Surprising, most of all,
Stanley himself…. On the way to work that day,
he walks through clouds of cinnamon, an amber fog
enveloping the port, all the way to Fells Point
and the dry docks, where he works
building a ship with a four-pound mallet,
driving cotton-white strands between oak planks,
sealing a sharp-built hull with oakum
from keel to turn of bilge. Dry-dock music
freights the air, saw-scrape and mallet-knock,
chatter of carpenter and caulker,
craftsman and slave, of black and Irish
joined in an uneasy hug of labor. He knows the trades,
sailing and caulking, and others that a free man needs
in this slave port, like how to keep his freedom papers
always in his pocket, for the eagle stamp
protects him from slave catchers, the lowest form
of life, who love the music of another’s chains.
His papers say that he was born right here,
born free, but it was in the port of Charleston,
when he was just 15, that two white sailors
who hated slavery, grabbed him by the arms
and told a port patrolman, “This here’s
the cabin boy of our good ship, the Mother Mary.

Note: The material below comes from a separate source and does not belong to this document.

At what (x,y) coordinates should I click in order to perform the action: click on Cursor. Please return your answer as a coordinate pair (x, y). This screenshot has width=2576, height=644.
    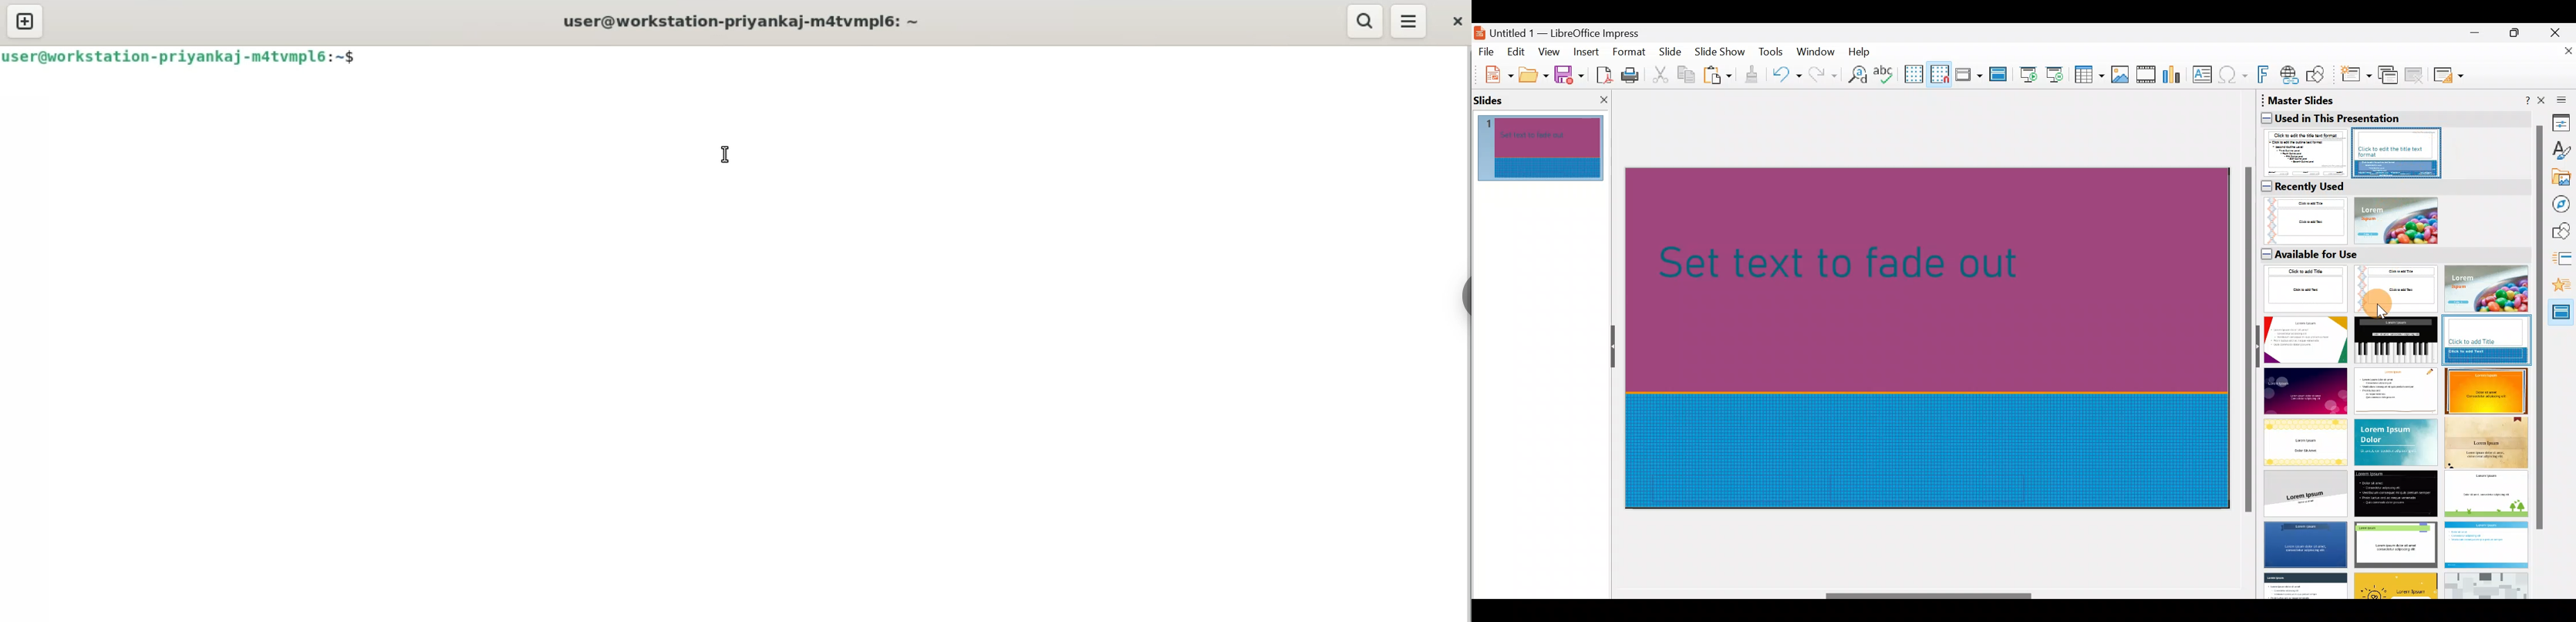
    Looking at the image, I should click on (2379, 301).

His name is Stanley Johnson—he’s had a bit
and captain needs him sober, so let us pass.”
He had the wherewithal to play the drunk,
although he’d never had a sip, not then,
and with their help, he slipped
the chains of bondage, set sail on Mother Mary,
kidnapped into freedom. From that day on,
he’s worked on ships, on shipboard only,
where he feels free. Now that he’s old,
the ships he works on are in dry dock,
his papers always in his pocket.
They describe the bearer by his age,
color, height. . . . But they could just as easily
describe a man named Frederick, on his way
to freedom, with papers in his pocket
in the name of Stanley Johnson
“Milton”
Your friends did not fare well.
James Naylor, skin flayed off
his back, tongue gored through
with hot iron, branded, released
on the road to Yorkshire, where
four thugs beat him to death.
Natural causes took another, but
the king’s men dug up the corpse,
hung it, stuck the head on a pole,
displayed it for twenty years
at Westminster Hall. Your name
was on their list. You sat there,
blind, composing your epic
of Man’s first disobedience,
not knowing when they’d come.
And still, they gather in the dark
outside that room of light
If discovery is more your thing more than recovery, why not take a
break from Mary Oliver, and pick up David Salner? Then share him with your coworkers and the
generations reaching for victory who you’re betting on to follow you into the
breach.
David Salner has an MFA from the Iowa Writers’ Workshop. He has worked across
the U.S. as an iron ore miner, steelworker, machinist, bus driver, cab driver,
garment laborer, and longshoreman. He now works as a library clerk in a
Delaware shore town.
Eveleth Taconite, one of the iron ore mines he worked in, was featured in the Hollywood movie North Country, starring Charlize Theron.
Salner won the 2016 Lascaux Prize for Poetry and the Oboh Prize. He has received seven Pushcart Prize nominations and on three occasions Garrison Keillor read Salner’s work on the NPR show, Writer’s Almanac.
He is currently finishing work on a novel set in the 1920s about a fugitive from Montana vigilantes who works on the great Holland Tunnel project and finds shelter among the poor Jews of the Lower East Side.